Autochtones agressées: une enquête publique et indépendante est réclamée

VAL D’OR, – À la suite de la diffusion d’un reportage troublant de Radio-Canada sur les sévices subis par des femmes autochtones à Val d’Or, les intervenants du milieu et les autorités locales réclament des enquêtes publiques et indépendantes sur ces événements et, plus largement, sur les femmes autochtones disparues ou assassinées.

Édith Cloutier, directrice générale du Centre d’amitié autochtone de Val d’Or, a souligné en conférence de presse vendredi que le gouvernement du Québec avait la responsabilité d’assurer la sécurité de tous ses citoyens.
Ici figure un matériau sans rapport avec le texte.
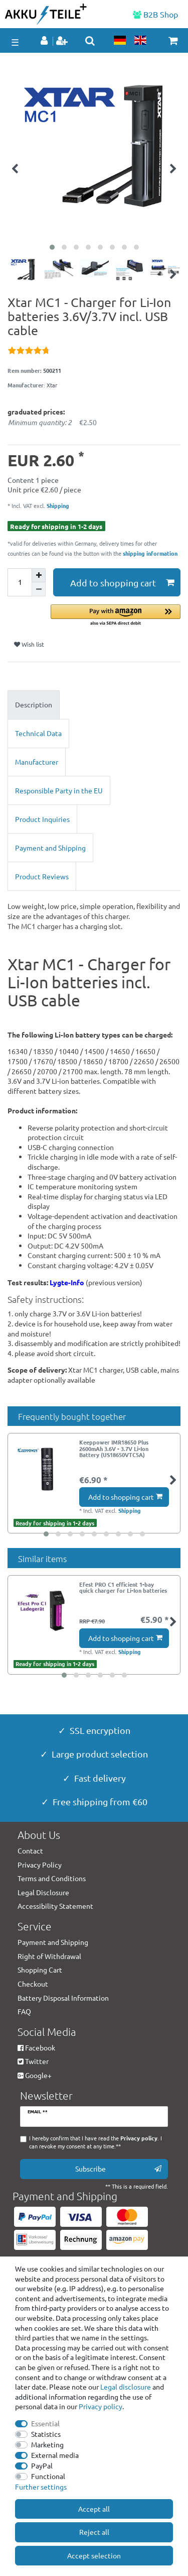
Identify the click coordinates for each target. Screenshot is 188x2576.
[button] (115, 615)
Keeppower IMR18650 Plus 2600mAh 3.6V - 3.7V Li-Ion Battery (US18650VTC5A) (113, 1448)
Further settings (41, 2486)
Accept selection (94, 2555)
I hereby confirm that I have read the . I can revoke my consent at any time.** (95, 2142)
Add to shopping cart (122, 582)
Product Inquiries (42, 818)
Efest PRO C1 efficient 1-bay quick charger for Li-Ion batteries (123, 1587)
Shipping (57, 505)
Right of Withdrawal (49, 1956)
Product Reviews (42, 876)
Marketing (47, 2444)
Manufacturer (36, 761)
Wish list (29, 644)
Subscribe (118, 2169)
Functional (48, 2476)
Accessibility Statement (55, 1905)
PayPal (42, 2465)
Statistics (46, 2433)
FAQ (24, 2011)
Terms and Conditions (52, 1878)
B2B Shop (155, 14)
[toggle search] (90, 41)
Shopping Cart (40, 1969)
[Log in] (45, 41)
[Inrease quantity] (39, 575)
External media (55, 2454)
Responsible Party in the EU (59, 790)
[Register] (63, 41)
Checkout (33, 1983)
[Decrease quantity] (39, 589)
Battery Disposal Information (63, 1997)
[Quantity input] (20, 582)
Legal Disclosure (43, 1892)
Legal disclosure (125, 2386)
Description (33, 704)
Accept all (94, 2508)
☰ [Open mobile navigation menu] (15, 42)
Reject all (94, 2531)
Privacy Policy (40, 1864)
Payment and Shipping (50, 847)
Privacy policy (100, 2406)
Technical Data (38, 733)
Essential (45, 2423)
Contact (30, 1850)
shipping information (150, 553)
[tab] (94, 704)
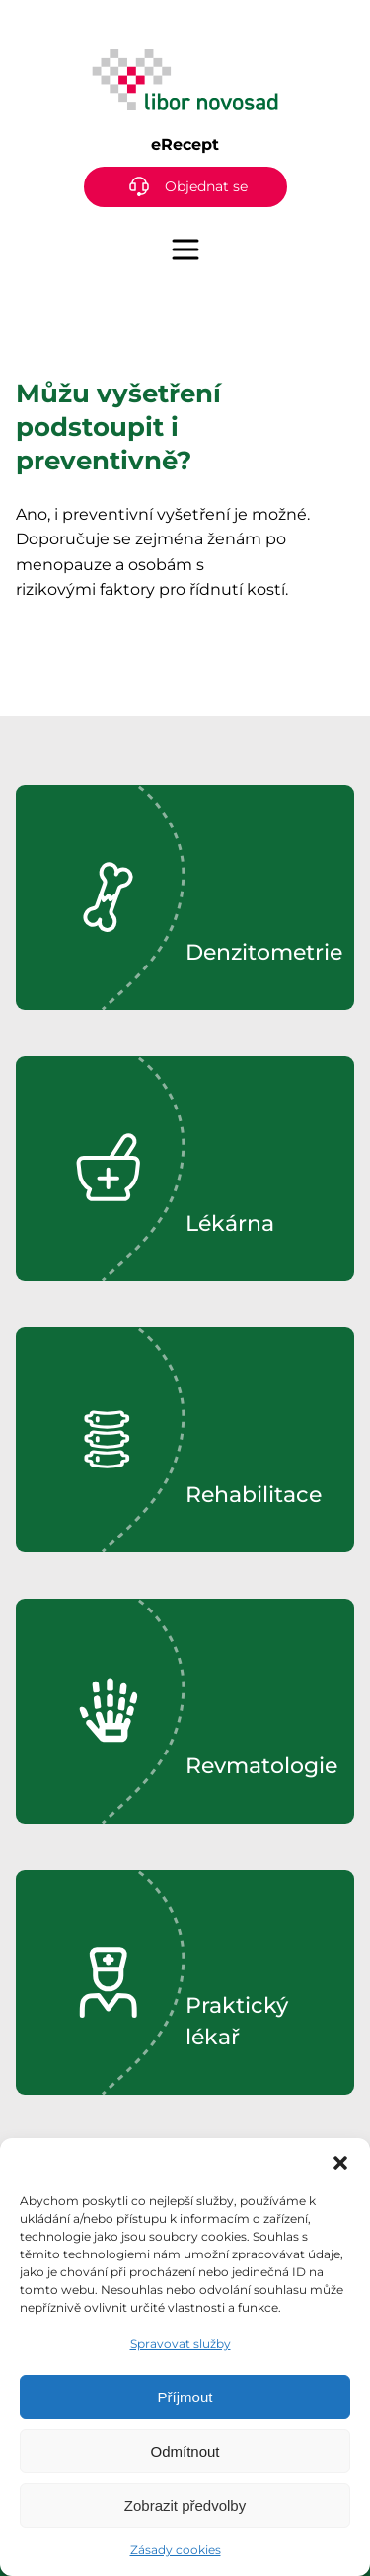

Elle a ainsi réclamé de façon «urgente» une enquête gouvernementale sur le cas spécifique de Val d’Or, ainsi qu’une commission d’enquête indépendante sur les femmes disparues ou assassinées.

Elle a rappelé que plusieurs autres femmes avaient été victimes de ces abus, qualifiant la situation de «tragédie nationale».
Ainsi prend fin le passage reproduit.